Don't track the size of each allocated block any more #19767

copybara-service · 2024-12-20T17:39:53Z

Don't track the size of each allocated block any more

This saves us 8 bytes per block on 64 bit builds, we no longer need to traverse the linked list of blocks to check allocated space, which means we also no longer need atomics in the linked list or even its head. This is especially beneficial as the previous implementation contained a race where we could dereference uninitialized memory; because the setting of the next pointers did not use release semantics and the reading of them in SpaceAllocated reads with relaxed order, there's no guarantee that size has actually been initialized - but worse, there is also no guarantee that next has been!. Simplified:

AddBlock:
1 ptr = malloc();
2 ptr->size = 123;
3 ptr->next = ai->blocks;
4 ai->blocks = ptr (release order);

SpaceAllocated:
5 block = ai->blocks (relaxed order)
6 block->size (acquire, but probably by accident)
7 block = block->next (relaxed order)

So I think a second thread calling SpaceAllocated could see the order 1, 4, 5, 6, 7, 2, 3 and read uninitialized memory - there is no data-dependency relationship or happens-before edge that this order violates, and so it would be valid for a compiler+hardware to produce.

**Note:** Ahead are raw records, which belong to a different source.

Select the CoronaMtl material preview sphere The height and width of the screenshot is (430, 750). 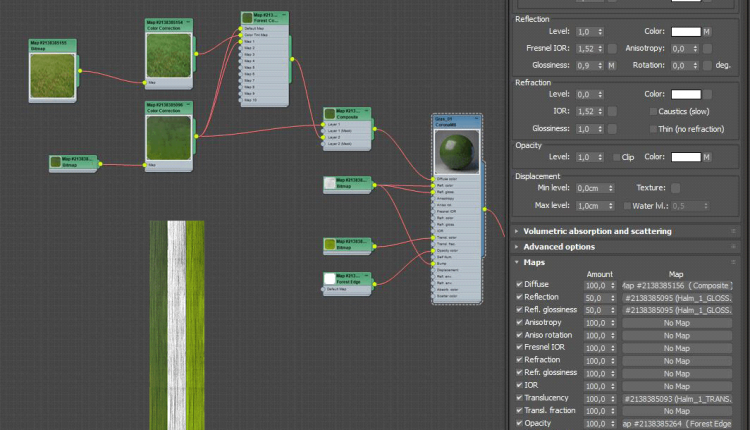point(457,153)
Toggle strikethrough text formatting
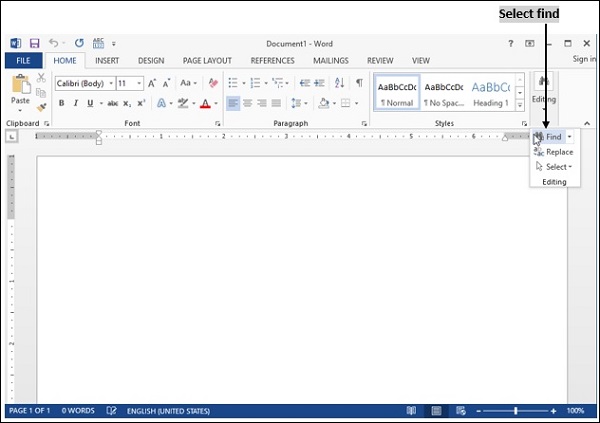This screenshot has width=600, height=423. [112, 103]
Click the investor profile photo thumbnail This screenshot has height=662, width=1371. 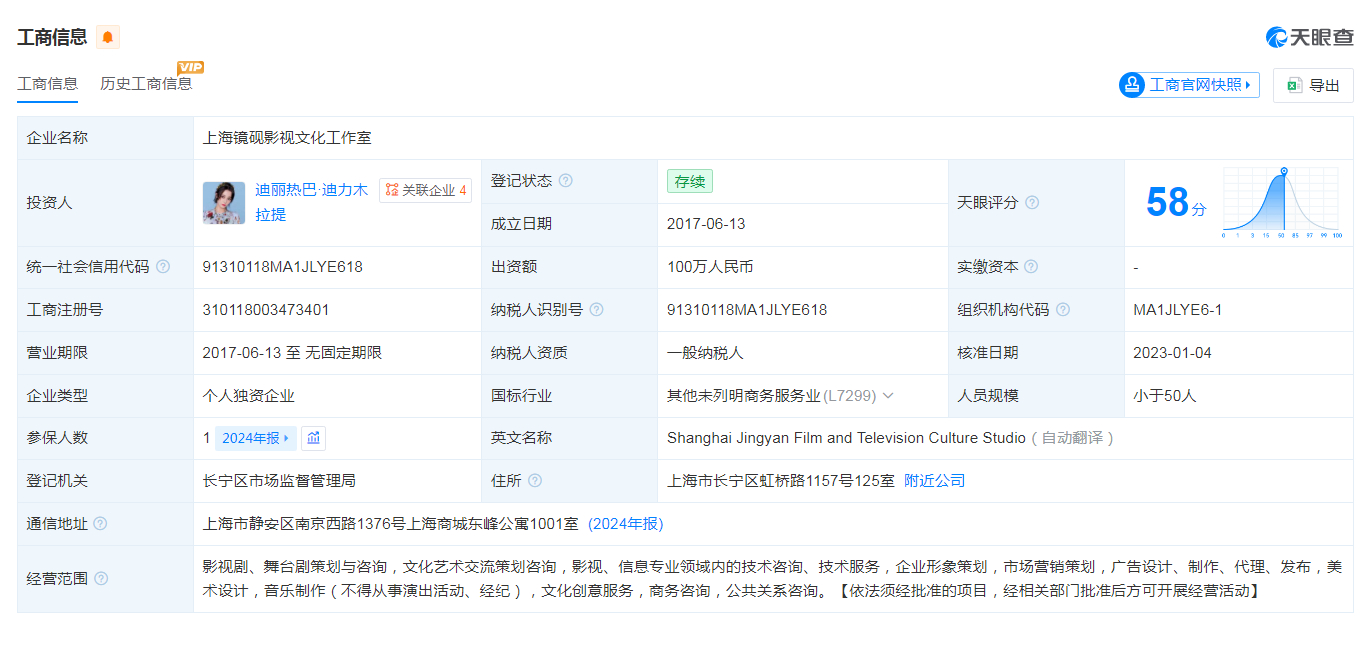(224, 202)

In reality, operation 4 will produce an stlr on arm (forcing an order of 1, 2, 3 before 4), and block->next has a data dependency on ai->blocks which would force an ordering in the hardware between 5->6 and 5->7 even for regular ldr instructions.

The fix would be for SpaceAllocated to read ai->blocks with acquire order, but with this CL that's moot. Please check my work as I'm less familiar with the the C/C++ memory model.

Delete arena contains, it's private and the only user is its own test.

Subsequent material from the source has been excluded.